I call this part of the female prerogative. Men should be extremely careful of a woman with this mindset, which is that the role of the man is ultimately to service her desire to produce offspring and support her and the family. Now of course in long term coupling, many men do agree to raising a family. However, the difference between this and those women with that mindset is that the man loses himself as a person - from handing over his pay check wholesale, monitoring all activities, having to account for all his time, to be at expected places at expected times day in and day out, to have all expenses approved first, etc. The whole of the man's life and efforts in his labors are subverted to the priorities as set by his mate, especially with what she might feel as her "clock ticking". Furthermore, she has the pretenses to hold the moral high ground because now there is a child to support, for which she has been designated prime caregiver and thus has the dictate of resources he acquires. Unfortunately, women like these fail to realize that the primary relationship that makes this all possible is the one between her and the man. If that were to be extinguished due to the stresses of family that she further ex a cer bates through such a mindset, any hope of support for her family are at great risk - and so is the risk to the child of inheriting a broken home.
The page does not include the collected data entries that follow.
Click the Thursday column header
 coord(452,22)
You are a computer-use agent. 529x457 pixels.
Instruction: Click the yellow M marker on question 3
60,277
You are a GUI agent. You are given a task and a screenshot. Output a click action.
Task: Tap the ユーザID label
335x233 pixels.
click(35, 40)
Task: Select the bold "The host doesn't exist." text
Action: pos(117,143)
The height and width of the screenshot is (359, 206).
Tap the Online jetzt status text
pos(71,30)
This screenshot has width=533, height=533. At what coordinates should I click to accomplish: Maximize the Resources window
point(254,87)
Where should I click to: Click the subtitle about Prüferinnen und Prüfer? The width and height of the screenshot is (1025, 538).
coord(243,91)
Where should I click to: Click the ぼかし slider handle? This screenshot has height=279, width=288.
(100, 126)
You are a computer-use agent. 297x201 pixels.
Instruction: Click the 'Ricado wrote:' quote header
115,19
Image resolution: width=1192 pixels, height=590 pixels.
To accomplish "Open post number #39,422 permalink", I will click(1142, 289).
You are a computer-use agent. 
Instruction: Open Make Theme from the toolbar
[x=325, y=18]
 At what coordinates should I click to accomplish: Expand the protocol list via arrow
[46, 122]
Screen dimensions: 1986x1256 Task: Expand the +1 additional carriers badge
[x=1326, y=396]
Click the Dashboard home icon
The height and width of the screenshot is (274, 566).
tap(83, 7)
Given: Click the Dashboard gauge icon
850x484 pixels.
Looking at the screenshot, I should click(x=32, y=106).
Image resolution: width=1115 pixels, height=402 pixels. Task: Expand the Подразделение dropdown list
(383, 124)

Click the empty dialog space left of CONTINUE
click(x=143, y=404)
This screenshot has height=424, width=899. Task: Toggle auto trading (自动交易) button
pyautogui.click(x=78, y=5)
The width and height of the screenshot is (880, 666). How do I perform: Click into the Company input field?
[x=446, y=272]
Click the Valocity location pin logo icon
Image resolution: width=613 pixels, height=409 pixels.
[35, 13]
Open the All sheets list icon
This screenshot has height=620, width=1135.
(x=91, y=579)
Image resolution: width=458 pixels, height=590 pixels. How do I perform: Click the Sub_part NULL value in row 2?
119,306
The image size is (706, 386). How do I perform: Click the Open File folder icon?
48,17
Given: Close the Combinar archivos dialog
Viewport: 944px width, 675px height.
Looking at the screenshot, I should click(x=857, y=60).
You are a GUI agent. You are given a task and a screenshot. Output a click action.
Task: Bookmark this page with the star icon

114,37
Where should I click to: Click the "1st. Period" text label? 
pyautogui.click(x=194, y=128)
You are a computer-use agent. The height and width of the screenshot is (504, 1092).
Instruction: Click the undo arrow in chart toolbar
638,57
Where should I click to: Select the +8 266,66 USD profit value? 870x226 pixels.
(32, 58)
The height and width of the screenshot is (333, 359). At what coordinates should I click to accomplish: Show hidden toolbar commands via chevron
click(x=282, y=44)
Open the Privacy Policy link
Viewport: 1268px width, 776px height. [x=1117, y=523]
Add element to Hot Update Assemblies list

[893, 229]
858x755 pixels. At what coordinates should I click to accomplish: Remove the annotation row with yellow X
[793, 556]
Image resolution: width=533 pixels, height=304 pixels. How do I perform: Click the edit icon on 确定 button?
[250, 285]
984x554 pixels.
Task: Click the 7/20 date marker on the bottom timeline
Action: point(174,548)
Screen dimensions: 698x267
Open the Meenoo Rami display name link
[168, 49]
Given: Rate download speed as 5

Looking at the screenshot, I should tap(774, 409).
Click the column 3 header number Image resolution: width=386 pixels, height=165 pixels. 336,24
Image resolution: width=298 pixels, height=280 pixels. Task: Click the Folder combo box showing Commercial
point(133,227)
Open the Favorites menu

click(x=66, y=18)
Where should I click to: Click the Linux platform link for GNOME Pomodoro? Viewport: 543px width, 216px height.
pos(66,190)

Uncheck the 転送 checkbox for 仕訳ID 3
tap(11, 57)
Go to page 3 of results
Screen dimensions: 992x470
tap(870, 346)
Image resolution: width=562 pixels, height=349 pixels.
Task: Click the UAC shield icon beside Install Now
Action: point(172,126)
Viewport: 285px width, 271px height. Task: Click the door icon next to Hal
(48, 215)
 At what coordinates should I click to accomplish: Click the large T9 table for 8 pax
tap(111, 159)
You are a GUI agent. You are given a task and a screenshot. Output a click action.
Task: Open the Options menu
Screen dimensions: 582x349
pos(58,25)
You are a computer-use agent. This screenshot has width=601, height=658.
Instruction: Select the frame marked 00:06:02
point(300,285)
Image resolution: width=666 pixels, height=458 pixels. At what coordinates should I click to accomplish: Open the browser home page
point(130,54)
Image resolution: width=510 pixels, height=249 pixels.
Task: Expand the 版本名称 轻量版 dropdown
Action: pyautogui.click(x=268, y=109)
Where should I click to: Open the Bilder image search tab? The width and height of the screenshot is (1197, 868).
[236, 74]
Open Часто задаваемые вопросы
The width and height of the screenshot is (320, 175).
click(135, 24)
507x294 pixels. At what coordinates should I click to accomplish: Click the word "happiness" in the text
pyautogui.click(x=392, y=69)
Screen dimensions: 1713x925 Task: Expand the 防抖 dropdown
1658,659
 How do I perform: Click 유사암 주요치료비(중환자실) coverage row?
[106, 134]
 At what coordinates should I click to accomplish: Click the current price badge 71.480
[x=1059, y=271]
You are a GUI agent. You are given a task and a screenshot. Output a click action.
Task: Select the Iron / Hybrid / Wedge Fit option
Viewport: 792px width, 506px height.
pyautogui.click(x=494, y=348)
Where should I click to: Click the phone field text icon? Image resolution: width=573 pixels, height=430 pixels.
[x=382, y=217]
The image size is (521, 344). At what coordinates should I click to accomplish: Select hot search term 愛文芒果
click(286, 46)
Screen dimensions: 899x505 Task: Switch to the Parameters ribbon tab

Men should be able to foresee this. It has taken me a long time to get to this point, and the last time I was bamboozled into having a child with someone, luckily she did miscarry. It would have been a disaster had the baby come to term. Should a man find himself in the position of his mate wanting a child, he should explain to her under what terms that would make him happy - and that should be that the relationship between her and him should be paramount above that of the family, and she should be doing her best to ensure that (as so should he). The rest (a family) will come naturally.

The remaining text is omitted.